Saved data entries:

______

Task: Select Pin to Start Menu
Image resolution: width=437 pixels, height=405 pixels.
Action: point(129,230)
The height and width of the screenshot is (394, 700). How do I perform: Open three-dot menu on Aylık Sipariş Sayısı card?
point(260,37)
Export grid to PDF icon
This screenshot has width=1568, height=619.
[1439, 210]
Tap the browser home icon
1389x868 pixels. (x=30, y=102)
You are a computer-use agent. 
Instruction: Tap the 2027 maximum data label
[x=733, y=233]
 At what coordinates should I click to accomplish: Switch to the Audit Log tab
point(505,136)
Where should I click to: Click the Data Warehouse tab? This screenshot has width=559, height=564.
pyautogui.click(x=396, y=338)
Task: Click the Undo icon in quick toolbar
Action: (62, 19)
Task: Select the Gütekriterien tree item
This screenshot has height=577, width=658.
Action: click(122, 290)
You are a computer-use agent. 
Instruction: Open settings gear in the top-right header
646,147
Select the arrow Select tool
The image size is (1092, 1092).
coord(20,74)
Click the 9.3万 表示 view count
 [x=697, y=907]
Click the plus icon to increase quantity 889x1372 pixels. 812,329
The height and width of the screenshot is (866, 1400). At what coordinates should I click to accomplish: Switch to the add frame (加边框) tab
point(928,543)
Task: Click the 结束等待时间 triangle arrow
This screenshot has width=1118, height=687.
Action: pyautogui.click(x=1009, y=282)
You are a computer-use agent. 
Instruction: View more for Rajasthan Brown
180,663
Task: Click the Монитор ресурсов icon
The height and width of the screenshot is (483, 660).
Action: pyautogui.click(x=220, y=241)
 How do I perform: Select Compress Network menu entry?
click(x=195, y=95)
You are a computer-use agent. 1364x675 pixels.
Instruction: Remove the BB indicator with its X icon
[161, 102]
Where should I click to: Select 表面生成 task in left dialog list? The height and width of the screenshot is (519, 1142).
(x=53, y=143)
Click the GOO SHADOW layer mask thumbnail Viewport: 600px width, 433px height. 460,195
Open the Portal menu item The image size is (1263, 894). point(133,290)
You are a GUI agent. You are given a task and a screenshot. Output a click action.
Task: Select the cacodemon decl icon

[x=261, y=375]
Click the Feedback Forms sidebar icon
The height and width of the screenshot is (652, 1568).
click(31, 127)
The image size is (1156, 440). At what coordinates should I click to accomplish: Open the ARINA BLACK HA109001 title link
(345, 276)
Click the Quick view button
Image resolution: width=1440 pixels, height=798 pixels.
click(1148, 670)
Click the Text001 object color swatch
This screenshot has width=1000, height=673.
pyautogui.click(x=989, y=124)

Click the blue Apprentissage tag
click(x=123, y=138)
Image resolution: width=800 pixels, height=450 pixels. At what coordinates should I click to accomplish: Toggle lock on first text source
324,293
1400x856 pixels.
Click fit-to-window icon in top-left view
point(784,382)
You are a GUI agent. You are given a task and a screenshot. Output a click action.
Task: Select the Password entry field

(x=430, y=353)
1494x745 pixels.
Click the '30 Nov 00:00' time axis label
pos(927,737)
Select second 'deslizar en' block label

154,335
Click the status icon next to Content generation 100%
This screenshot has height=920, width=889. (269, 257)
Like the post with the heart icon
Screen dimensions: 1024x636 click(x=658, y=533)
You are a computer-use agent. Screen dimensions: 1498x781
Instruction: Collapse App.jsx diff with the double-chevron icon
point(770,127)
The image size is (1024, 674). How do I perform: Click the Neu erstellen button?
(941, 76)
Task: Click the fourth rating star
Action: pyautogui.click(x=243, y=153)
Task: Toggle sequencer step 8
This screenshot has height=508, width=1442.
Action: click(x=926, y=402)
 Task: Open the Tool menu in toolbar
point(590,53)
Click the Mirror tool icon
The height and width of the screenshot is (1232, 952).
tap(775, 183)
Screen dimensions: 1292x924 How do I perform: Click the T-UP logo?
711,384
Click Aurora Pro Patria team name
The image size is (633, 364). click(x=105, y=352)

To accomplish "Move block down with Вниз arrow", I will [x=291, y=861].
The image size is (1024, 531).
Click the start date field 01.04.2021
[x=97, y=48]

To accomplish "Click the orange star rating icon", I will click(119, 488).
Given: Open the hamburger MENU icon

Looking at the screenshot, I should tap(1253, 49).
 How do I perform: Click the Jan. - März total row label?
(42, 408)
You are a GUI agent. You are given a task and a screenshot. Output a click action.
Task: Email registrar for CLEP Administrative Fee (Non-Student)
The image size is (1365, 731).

______

Assigned task: The full set of entries must be restated exactly, with none omitted.

Response below:
Task: Select Pin to Start Menu
Image resolution: width=437 pixels, height=405 pixels.
Action: point(129,230)
The height and width of the screenshot is (394, 700). How do I perform: Open three-dot menu on Aylık Sipariş Sayısı card?
point(260,37)
Export grid to PDF icon
This screenshot has width=1568, height=619.
[1439, 210]
Tap the browser home icon
1389x868 pixels. (x=30, y=102)
You are a computer-use agent. 
Instruction: Tap the 2027 maximum data label
[x=733, y=233]
 At what coordinates should I click to accomplish: Switch to the Audit Log tab
point(505,136)
Where should I click to: Click the Data Warehouse tab? This screenshot has width=559, height=564.
pyautogui.click(x=396, y=338)
Task: Click the Undo icon in quick toolbar
Action: (62, 19)
Task: Select the Gütekriterien tree item
This screenshot has height=577, width=658.
Action: click(122, 290)
You are a computer-use agent. 
Instruction: Open settings gear in the top-right header
646,147
Select the arrow Select tool
The image size is (1092, 1092).
coord(20,74)
Click the 9.3万 表示 view count
 [x=697, y=907]
Click the plus icon to increase quantity 889x1372 pixels. 812,329
The height and width of the screenshot is (866, 1400). At what coordinates should I click to accomplish: Switch to the add frame (加边框) tab
point(928,543)
Task: Click the 结束等待时间 triangle arrow
This screenshot has width=1118, height=687.
Action: pyautogui.click(x=1009, y=282)
You are a computer-use agent. 
Instruction: View more for Rajasthan Brown
180,663
Task: Click the Монитор ресурсов icon
The height and width of the screenshot is (483, 660).
Action: pyautogui.click(x=220, y=241)
 How do I perform: Select Compress Network menu entry?
click(x=195, y=95)
You are a computer-use agent. 1364x675 pixels.
Instruction: Remove the BB indicator with its X icon
[161, 102]
Where should I click to: Select 表面生成 task in left dialog list? The height and width of the screenshot is (519, 1142).
(x=53, y=143)
Click the GOO SHADOW layer mask thumbnail Viewport: 600px width, 433px height. 460,195
Open the Portal menu item The image size is (1263, 894). point(133,290)
You are a GUI agent. You are given a task and a screenshot. Output a click action.
Task: Select the cacodemon decl icon

[x=261, y=375]
Click the Feedback Forms sidebar icon
The height and width of the screenshot is (652, 1568).
click(31, 127)
The image size is (1156, 440). At what coordinates should I click to accomplish: Open the ARINA BLACK HA109001 title link
(345, 276)
Click the Quick view button
Image resolution: width=1440 pixels, height=798 pixels.
click(1148, 670)
Click the Text001 object color swatch
This screenshot has width=1000, height=673.
pyautogui.click(x=989, y=124)

Click the blue Apprentissage tag
click(x=123, y=138)
Image resolution: width=800 pixels, height=450 pixels. At what coordinates should I click to accomplish: Toggle lock on first text source
324,293
1400x856 pixels.
Click fit-to-window icon in top-left view
point(784,382)
You are a GUI agent. You are given a task and a screenshot. Output a click action.
Task: Select the Password entry field

(x=430, y=353)
1494x745 pixels.
Click the '30 Nov 00:00' time axis label
pos(927,737)
Select second 'deslizar en' block label

154,335
Click the status icon next to Content generation 100%
This screenshot has height=920, width=889. (269, 257)
Like the post with the heart icon
Screen dimensions: 1024x636 click(x=658, y=533)
You are a computer-use agent. Screen dimensions: 1498x781
Instruction: Collapse App.jsx diff with the double-chevron icon
point(770,127)
The image size is (1024, 674). How do I perform: Click the Neu erstellen button?
(941, 76)
Task: Click the fourth rating star
Action: pyautogui.click(x=243, y=153)
Task: Toggle sequencer step 8
This screenshot has height=508, width=1442.
Action: click(x=926, y=402)
 Task: Open the Tool menu in toolbar
point(590,53)
Click the Mirror tool icon
The height and width of the screenshot is (1232, 952).
tap(775, 183)
Screen dimensions: 1292x924 How do I perform: Click the T-UP logo?
711,384
Click Aurora Pro Patria team name
The image size is (633, 364). click(x=105, y=352)

To accomplish "Move block down with Вниз arrow", I will [x=291, y=861].
The image size is (1024, 531).
Click the start date field 01.04.2021
[x=97, y=48]

To accomplish "Click the orange star rating icon", I will click(119, 488).
Given: Open the hamburger MENU icon

Looking at the screenshot, I should tap(1253, 49).
 How do I perform: Click the Jan. - März total row label?
(42, 408)
You are a GUI agent. You are given a task and a screenshot. Output a click action.
Task: Email registrar for CLEP Administrative Fee (Non-Student)
The image size is (1365, 731).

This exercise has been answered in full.